## [Exercise set]
A) In the piece on the Sylvia Plath film poems, what is the title of the slim volume that collects her most inspired poetry?
B) Reproduce the piece on the Sylvia Plath film poems word for word from "Unfortunately they come" to "for us to see.".

━━━━━ Given text

These older gems have been on YouTube for 5 or 6 years. The first, Sylvia Plath Reads Lady Lazarus, has about a quarter of a million views; the second, Sylvia Plath Reads 'Daddy,' is in the half a million range. In the world of video/film poetry, these two flicks are superstars.

Unfortunately they come to us without any filmmaker information. Who made them? Who is the actress? That information was not recorded, or was cut off, when they were copied from British television at least 20 years ago or longer and later transferred to a format for uploading to YouTube. I was unable to find anything on their origin after an afternoon of looking on-line, but am very glad that these film poems are there for us to see.

Each film uses Sylvia Plath's own readings of her poems. Her readings are as powerful, intense, and gripping as her confessional poetry. Both were recorded by the BBC shortly after they were written. The power that drove her to write them is, to my ear, in her voice as she reads them. The cauldron of her creativity was still on fire. They are riveting, strong poems on the page, and aurally. I would have liked to see her as she read her poetry that day, but we can only imagine her presence.

Sylvia Plath, as many readers might know, was a talented poet who was married to Ted Hughes and who bore two children with him. After they separated, Plath awoke before dawn each day and wrote her most inspired poetry, collected in the slim volume, Ariel. She committed suicide by turning on the oven after blowing out the pilot light and blocking the drafts under the doors while her children slept. Her death ricocheted her to posthumous fame. She has been an immensely popular and influential poet for almost 50 years.

Her final poetry arises out of a world that is still dealing with the massive and inhumane deaths during the war. Coming to grips with the Holocaust, for instance, a painful and sensitive issue, was especially acute in the post-war period. Plath's father was German, and she not only felt abandoned at 8 years of age when he died, but he became symbolic of the Nazi spirit to the young poet who identified with the Jewish people who were gassed to death in the concentration camps. 'Daddy,' the second film poem below is an indictment not only of Nazi Germany but of the horrors its descendants deal with.

Plath is a lyrical poet whose "I" becomes the "I" of a crazed humanity on the brink of destruction, even as she wills her horse, Ariel, "Into the red /Eye, cauldron of morning."

The film poem, Sylvia Plath Reads Lady Lazarus, opens with an image of one of her poems, in reverse - white writing on black. It is a rough draft of Lady Lazarus and we can see how she worked and re-worked her poems, scratching words out, re-writing until they sang to her with dark intensities. She had attempted suicide a number of times in her life and refers to her ability to come back to life; like Lazarus that Jesus brought back from the dead, she is "A sort of walking miracle," "And like the cat I have nine times to die." In the film poems, lights appear and disappear in the darkness that is a continuing motif throughout both pieces. Lady Lazarus is mostly black and white, but when colour appears, it is iridescent. Sylvia bitterly states, in what are surely the most famous lines of the poem, "Dying /Is an art, like everything else. /I do it exceptionally well." Images come and go almost like pictures flung on the wall by turning lamps, reflected, meeting the poem, retreating into the darkness. Photographs of Sylvia appear in the film, and they are haunted by her speaking. And there is an actress, a beautiful woman, who appears and disappears, a woman who might be "the same, identical woman":

I am your opus,
I am your valuable,
The pure gold baby

That melts to a shriek.

━━━━━━━━━━
━━━━━ Dataset excerpt

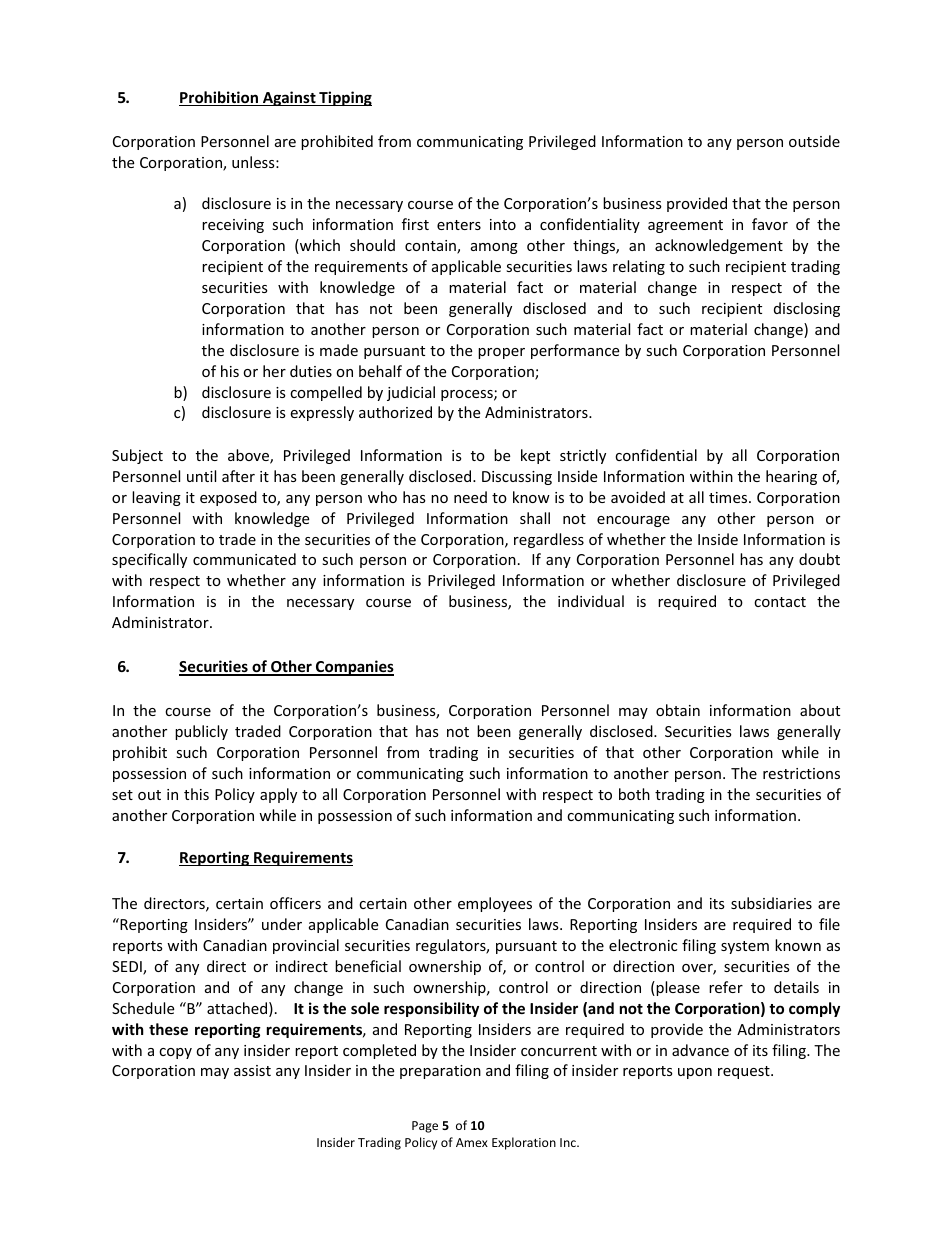  Describe the element at coordinates (289, 98) in the screenshot. I see `Against` at that location.
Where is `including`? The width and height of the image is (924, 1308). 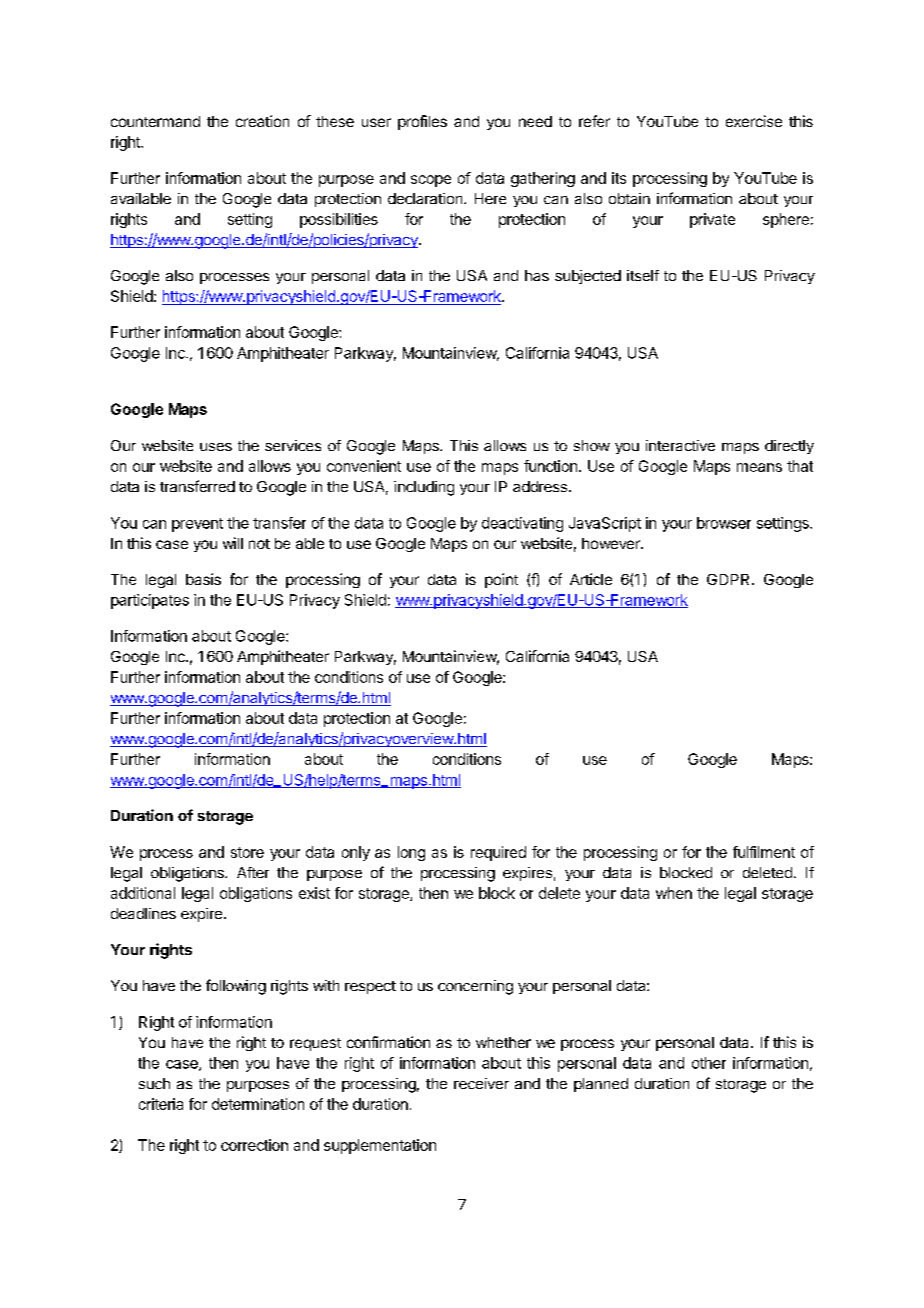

━━━━━━━━━━

## [Outputs in order]
A) Ariel

B)
Unfortunately they come to us without any filmmaker information. Who made them? Who is the actress? That information was not recorded, or was cut off, when they were copied from British television at least 20 years ago or longer and later transferred to a format for uploading to YouTube. I was unable to find anything on their origin after an afternoon of looking on-line, but am very glad that these film poems are there for us to see.